There were predators on this world that could harm her, but Lydia had made an arrangement. The humanoids of Redella had grown to gargantuan size, thirty feet tall on average, with bone structure and body hair that resembled the Neanderthals of Earth. She had kept away from their society for the most part, not wanting to spoil their culture with her presence and a little afraid of what a careless native could do to one of her size, but she befriended a solitary male who lived apart from the rest of the group shortly after her arrival. He had protected her from the rat-tigers and the zee-badgers that threatened her, and his cave had been a hiding place when the Proctorians did their visual survey of the planet. As a lover of bad puns, she called him Harry, even though he wasn't the hairiest humanoid she had ever encountered.

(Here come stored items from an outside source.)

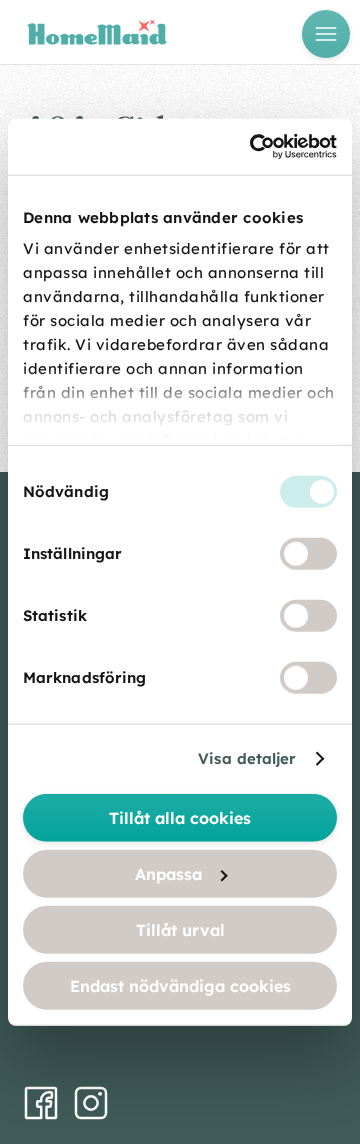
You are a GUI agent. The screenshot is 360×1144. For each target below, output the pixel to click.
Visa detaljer (247, 758)
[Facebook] (41, 1103)
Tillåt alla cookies (180, 817)
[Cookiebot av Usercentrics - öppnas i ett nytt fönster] (254, 147)
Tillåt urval (180, 929)
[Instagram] (91, 1103)
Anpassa (168, 873)
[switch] (308, 553)
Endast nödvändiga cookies (180, 985)
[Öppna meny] (326, 34)
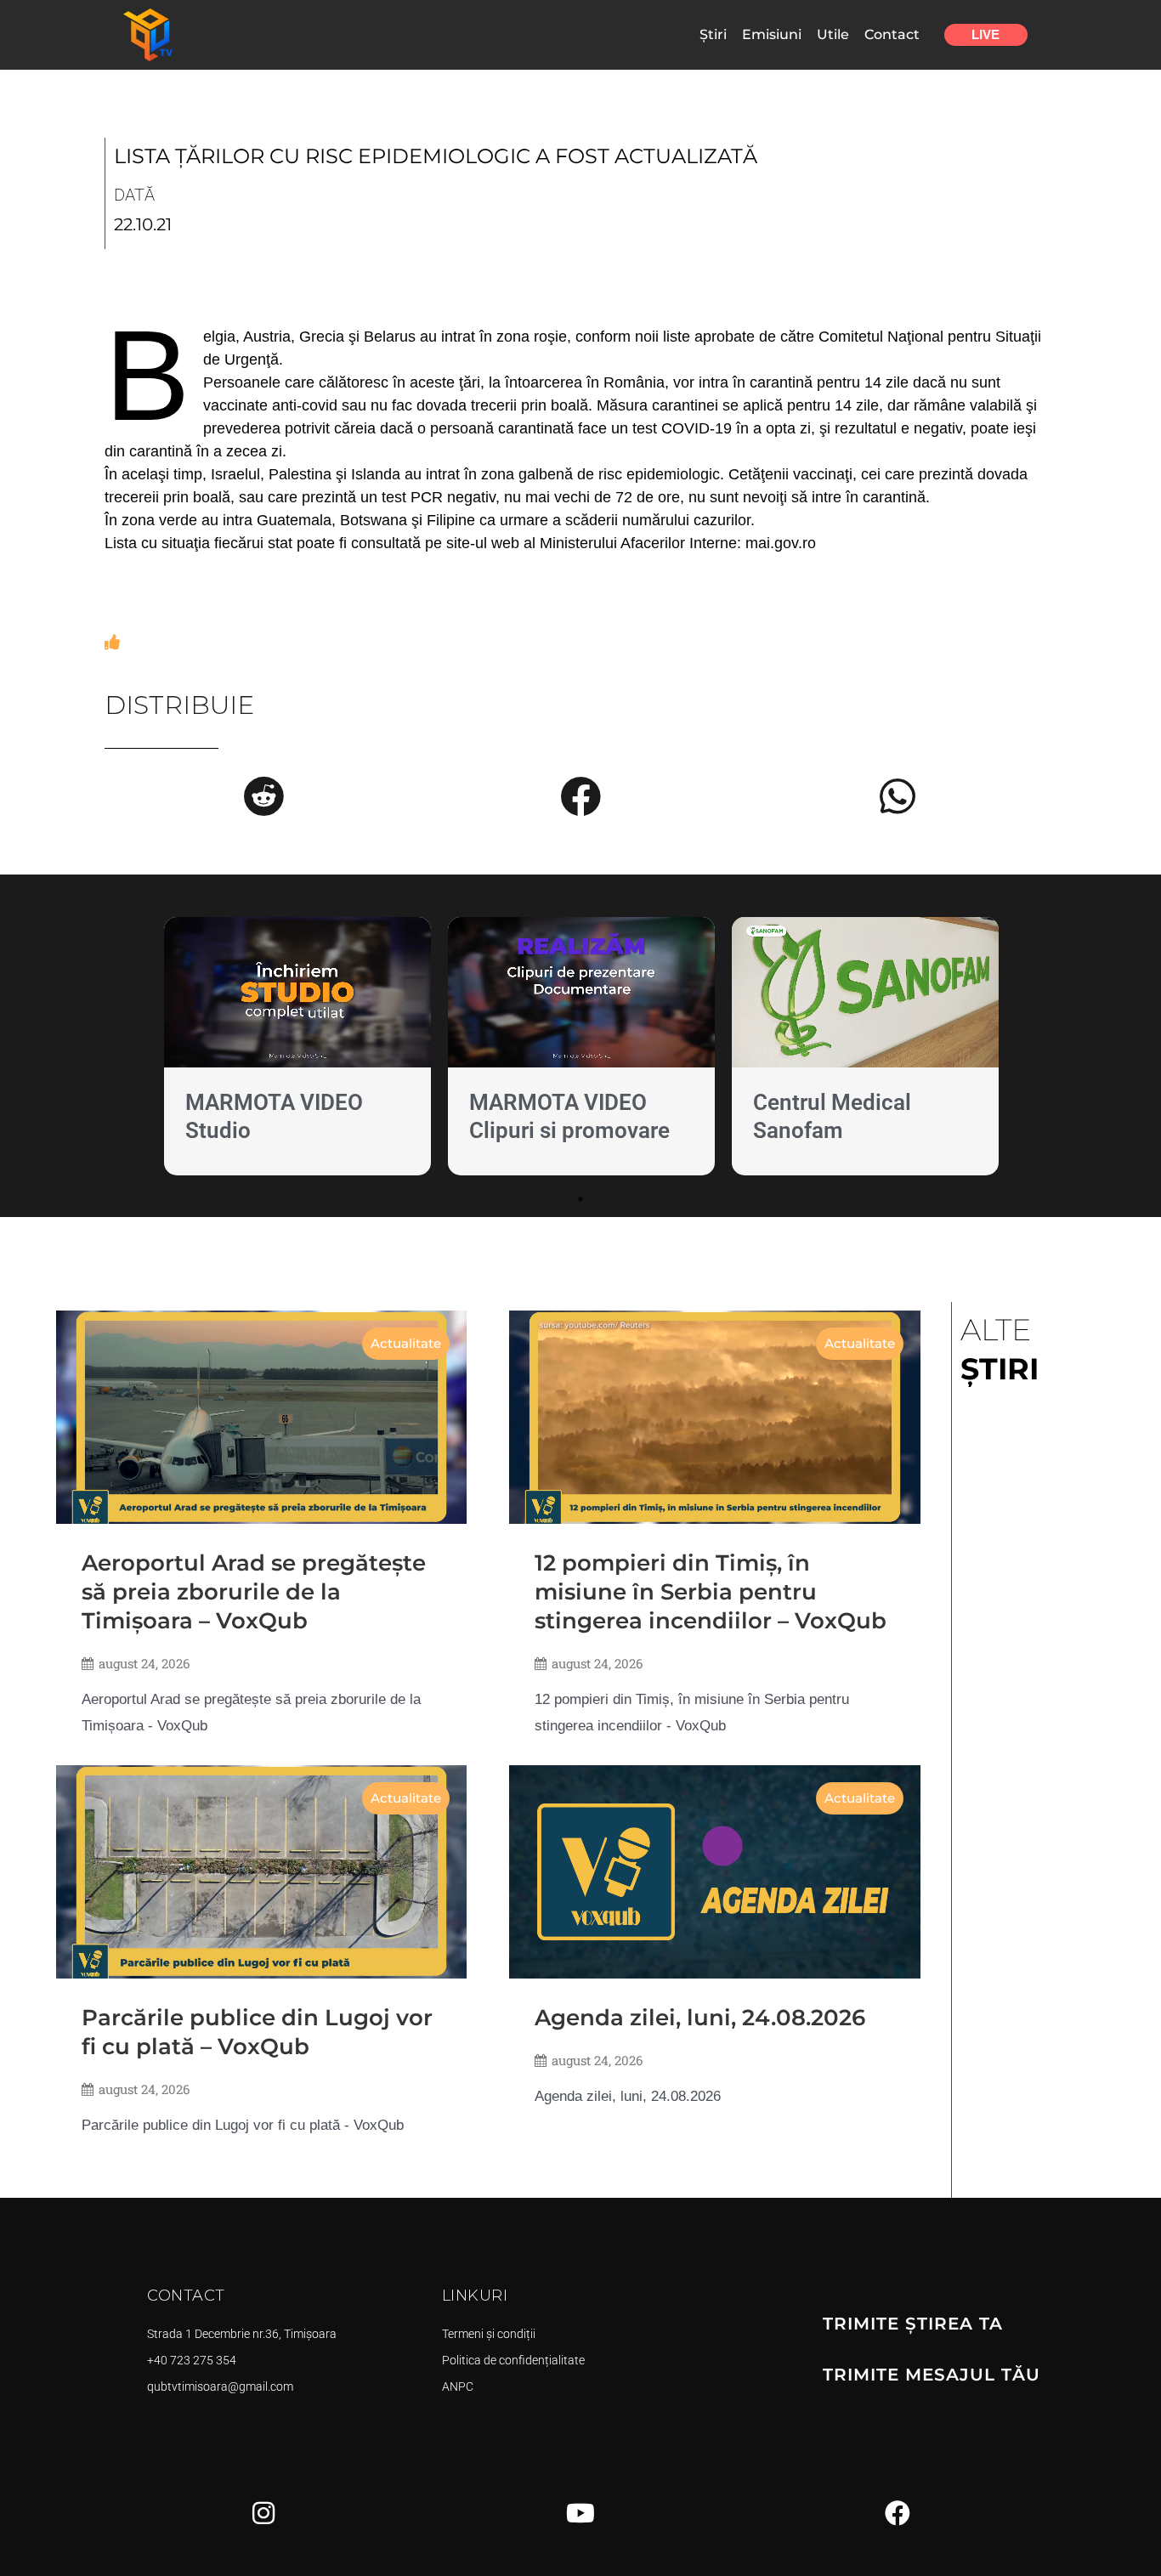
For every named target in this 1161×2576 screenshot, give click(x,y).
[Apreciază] (112, 642)
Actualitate (406, 1343)
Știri (713, 34)
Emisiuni (771, 34)
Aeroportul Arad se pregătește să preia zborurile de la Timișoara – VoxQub (254, 1591)
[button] (263, 796)
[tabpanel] (297, 1050)
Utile (833, 34)
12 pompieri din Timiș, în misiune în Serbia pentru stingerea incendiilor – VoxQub (710, 1591)
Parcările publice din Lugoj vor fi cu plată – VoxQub (257, 2032)
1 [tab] (580, 1199)
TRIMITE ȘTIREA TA (913, 2323)
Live (985, 34)
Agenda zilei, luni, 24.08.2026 (700, 2017)
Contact (892, 34)
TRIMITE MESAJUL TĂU (931, 2374)
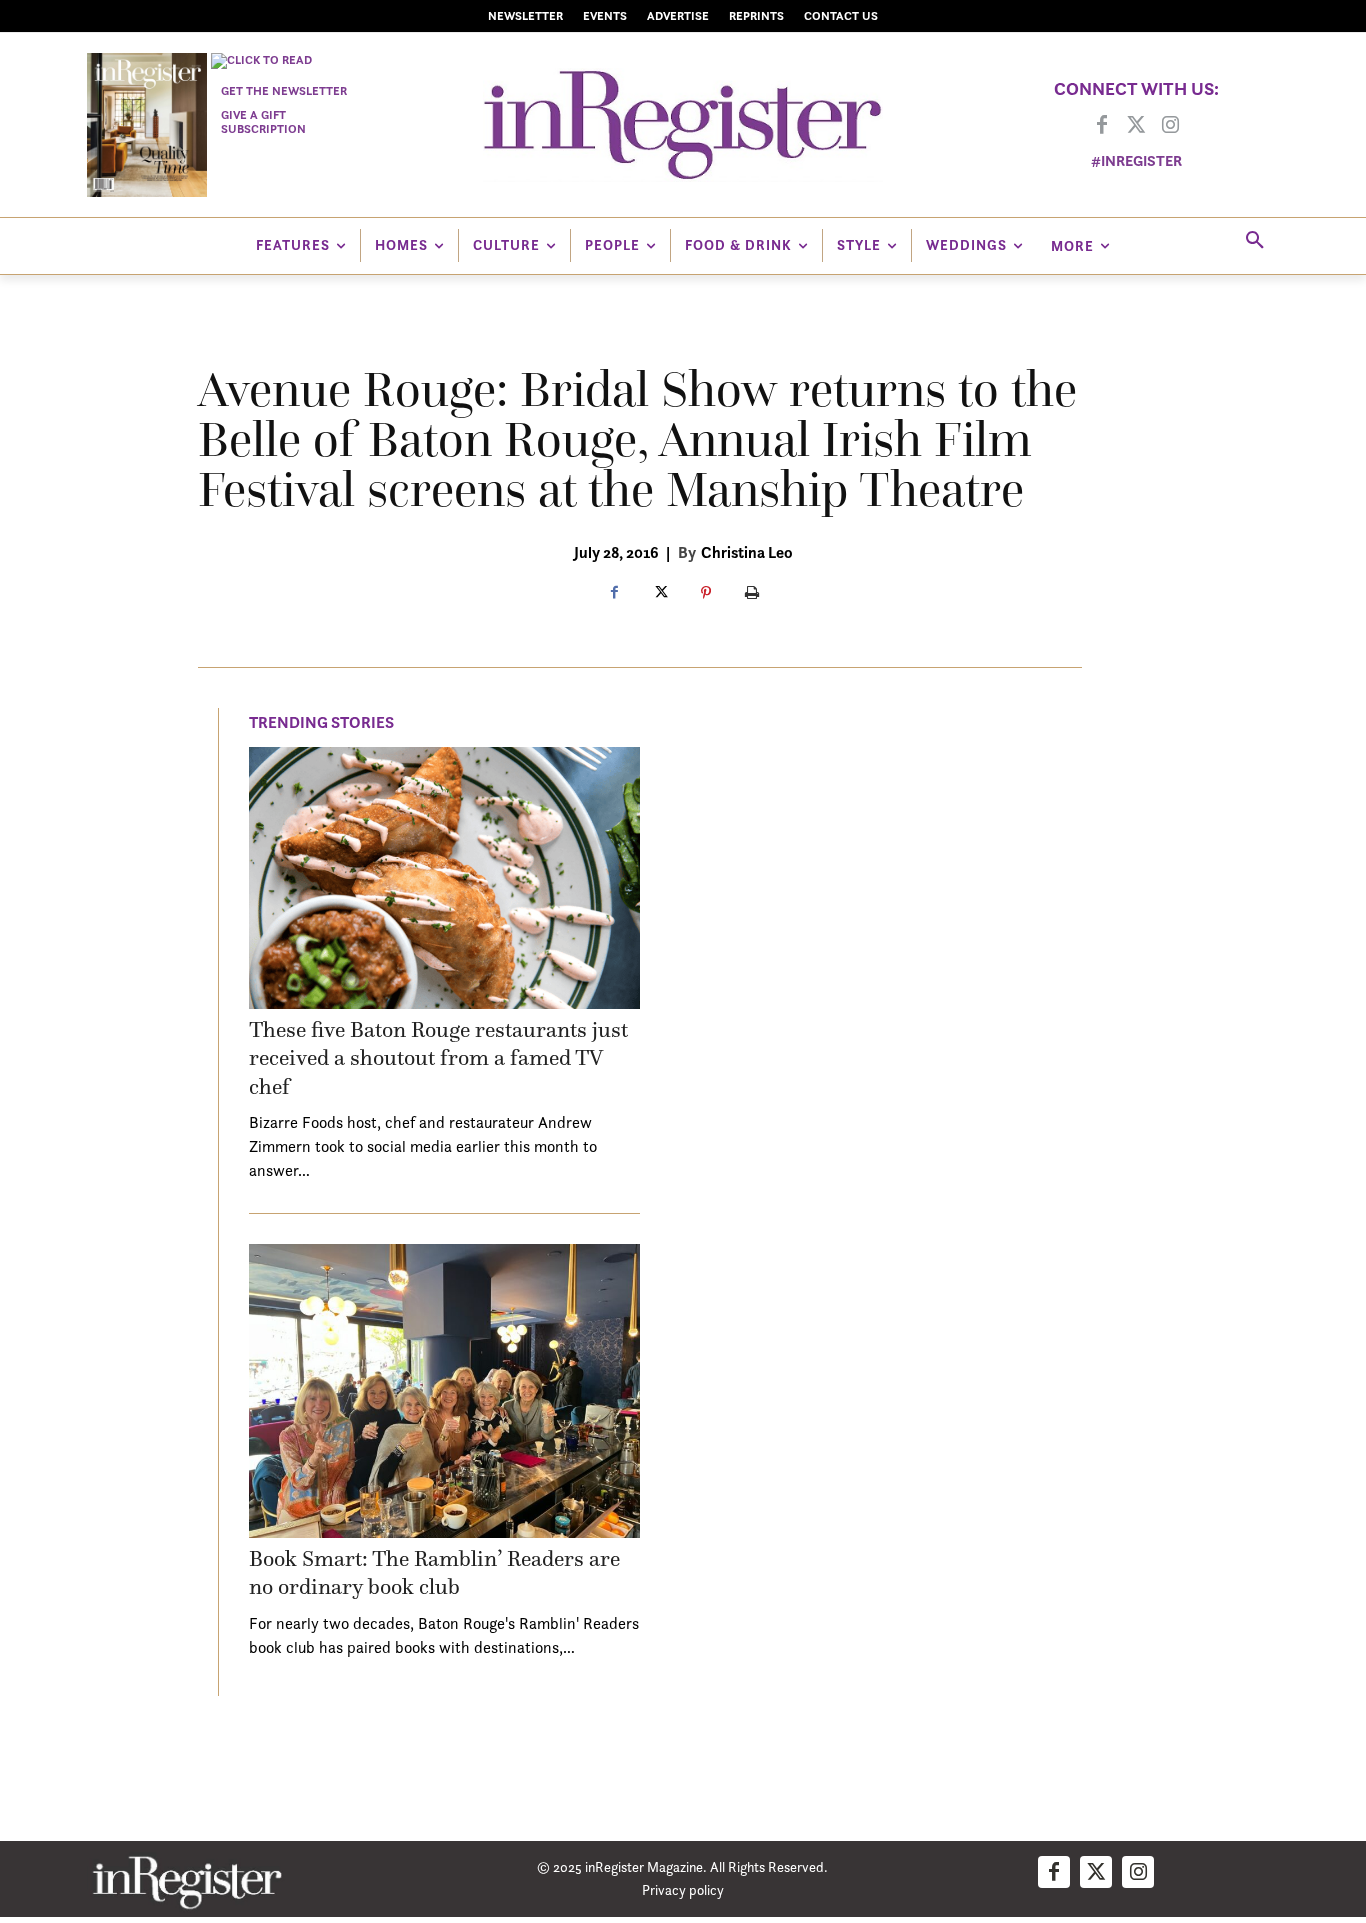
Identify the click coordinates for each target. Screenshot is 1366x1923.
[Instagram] (1170, 126)
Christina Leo (747, 552)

Lydia was still figuring out how he fit into the culture: he obviously had no mate, he was one of the older males in the area, and once every eleven days he would go to the village to lead a day of frantic dancing, hooting and yelping that bordered on the erotic but never resulted in any direct sexual encounters she could see or infer. As far as she could tell he was a shaman or spiritual leader of some sort. No one came to look after him between his visits to the village, and Harry had exhibited no signs of sexual stimulation or other activity that could be viewed as sublimation in her presence so far. The week's observation of the festival had given her a chance to see that Harry's race procreated the same way humanoids around the galaxy did, with a strong preference for long periods of manual and oral stimulation of the genitalia before coitus. His genitalia was proportionate for his frame, without defects, and was average among the other males she had seen from a distance. Perhaps he had a low sex drive, or none at all.